Rows showing where items appear
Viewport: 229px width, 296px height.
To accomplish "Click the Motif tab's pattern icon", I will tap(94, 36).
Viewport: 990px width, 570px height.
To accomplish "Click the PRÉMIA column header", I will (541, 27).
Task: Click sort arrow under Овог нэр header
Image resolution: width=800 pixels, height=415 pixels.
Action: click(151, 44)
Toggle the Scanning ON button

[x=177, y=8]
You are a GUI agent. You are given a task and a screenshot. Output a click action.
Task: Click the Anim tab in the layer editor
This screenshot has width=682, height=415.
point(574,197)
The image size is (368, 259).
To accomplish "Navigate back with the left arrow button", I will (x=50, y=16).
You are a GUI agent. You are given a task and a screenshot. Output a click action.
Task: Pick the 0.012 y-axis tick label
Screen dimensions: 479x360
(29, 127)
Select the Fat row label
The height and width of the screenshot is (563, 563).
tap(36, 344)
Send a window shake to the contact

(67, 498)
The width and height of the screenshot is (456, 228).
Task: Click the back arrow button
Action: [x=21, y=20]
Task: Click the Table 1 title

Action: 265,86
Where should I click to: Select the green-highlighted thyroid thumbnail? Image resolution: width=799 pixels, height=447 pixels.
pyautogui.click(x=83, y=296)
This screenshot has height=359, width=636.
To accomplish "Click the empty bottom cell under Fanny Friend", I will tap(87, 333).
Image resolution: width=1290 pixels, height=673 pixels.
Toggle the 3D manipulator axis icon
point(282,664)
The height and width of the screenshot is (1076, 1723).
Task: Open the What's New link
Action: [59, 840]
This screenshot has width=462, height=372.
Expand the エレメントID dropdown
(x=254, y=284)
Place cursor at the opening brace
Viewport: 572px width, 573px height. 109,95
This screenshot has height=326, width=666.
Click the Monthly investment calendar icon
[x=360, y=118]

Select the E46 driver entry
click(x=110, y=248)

## REQUIRED TASK
Please reproduce every row above word for word, line by line, with nothing changed.

## TASK SOLUTION
Viewport: 229px width, 296px height.
To accomplish "Click the Motif tab's pattern icon", I will tap(94, 36).
Viewport: 990px width, 570px height.
To accomplish "Click the PRÉMIA column header", I will (541, 27).
Task: Click sort arrow under Овог нэр header
Image resolution: width=800 pixels, height=415 pixels.
Action: click(151, 44)
Toggle the Scanning ON button

[x=177, y=8]
You are a GUI agent. You are given a task and a screenshot. Output a click action.
Task: Click the Anim tab in the layer editor
This screenshot has width=682, height=415.
point(574,197)
The image size is (368, 259).
To accomplish "Navigate back with the left arrow button", I will (x=50, y=16).
You are a GUI agent. You are given a task and a screenshot. Output a click action.
Task: Pick the 0.012 y-axis tick label
Screen dimensions: 479x360
(29, 127)
Select the Fat row label
The height and width of the screenshot is (563, 563).
tap(36, 344)
Send a window shake to the contact

(67, 498)
The width and height of the screenshot is (456, 228).
Task: Click the back arrow button
Action: [x=21, y=20]
Task: Click the Table 1 title

Action: 265,86
Where should I click to: Select the green-highlighted thyroid thumbnail? Image resolution: width=799 pixels, height=447 pixels.
pyautogui.click(x=83, y=296)
This screenshot has height=359, width=636.
To accomplish "Click the empty bottom cell under Fanny Friend", I will tap(87, 333).
Image resolution: width=1290 pixels, height=673 pixels.
Toggle the 3D manipulator axis icon
point(282,664)
The height and width of the screenshot is (1076, 1723).
Task: Open the What's New link
Action: [59, 840]
This screenshot has width=462, height=372.
Expand the エレメントID dropdown
(x=254, y=284)
Place cursor at the opening brace
Viewport: 572px width, 573px height. 109,95
This screenshot has height=326, width=666.
Click the Monthly investment calendar icon
[x=360, y=118]

Select the E46 driver entry
click(x=110, y=248)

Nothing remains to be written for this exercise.